Stored dataset items
================================

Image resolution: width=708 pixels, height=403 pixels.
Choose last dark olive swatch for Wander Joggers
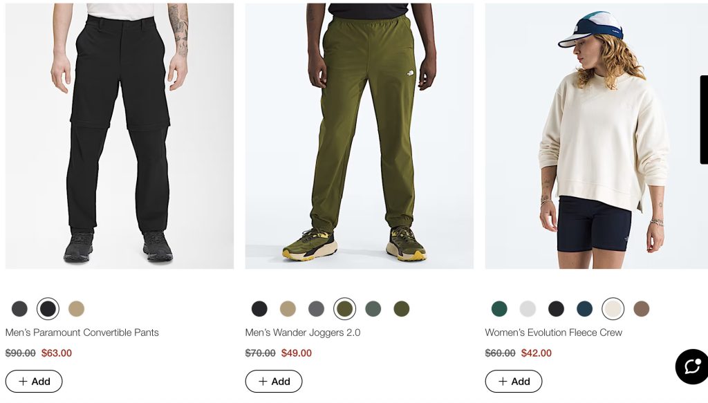click(401, 309)
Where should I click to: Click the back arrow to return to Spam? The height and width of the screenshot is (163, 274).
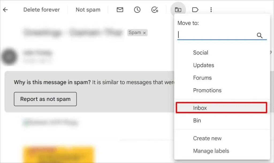pos(5,10)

================================

Short exercise
Substitute "color option" for "swatch" throughout the records above, keeping everything else the same. Leave the pictures out of your answer.

Result of this exercise
Image resolution: width=708 pixels, height=403 pixels.
Choose last dark olive color option for Wander Joggers
click(401, 309)
Where should I click to: Click the back arrow to return to Spam? The height and width of the screenshot is (163, 274).
pos(5,10)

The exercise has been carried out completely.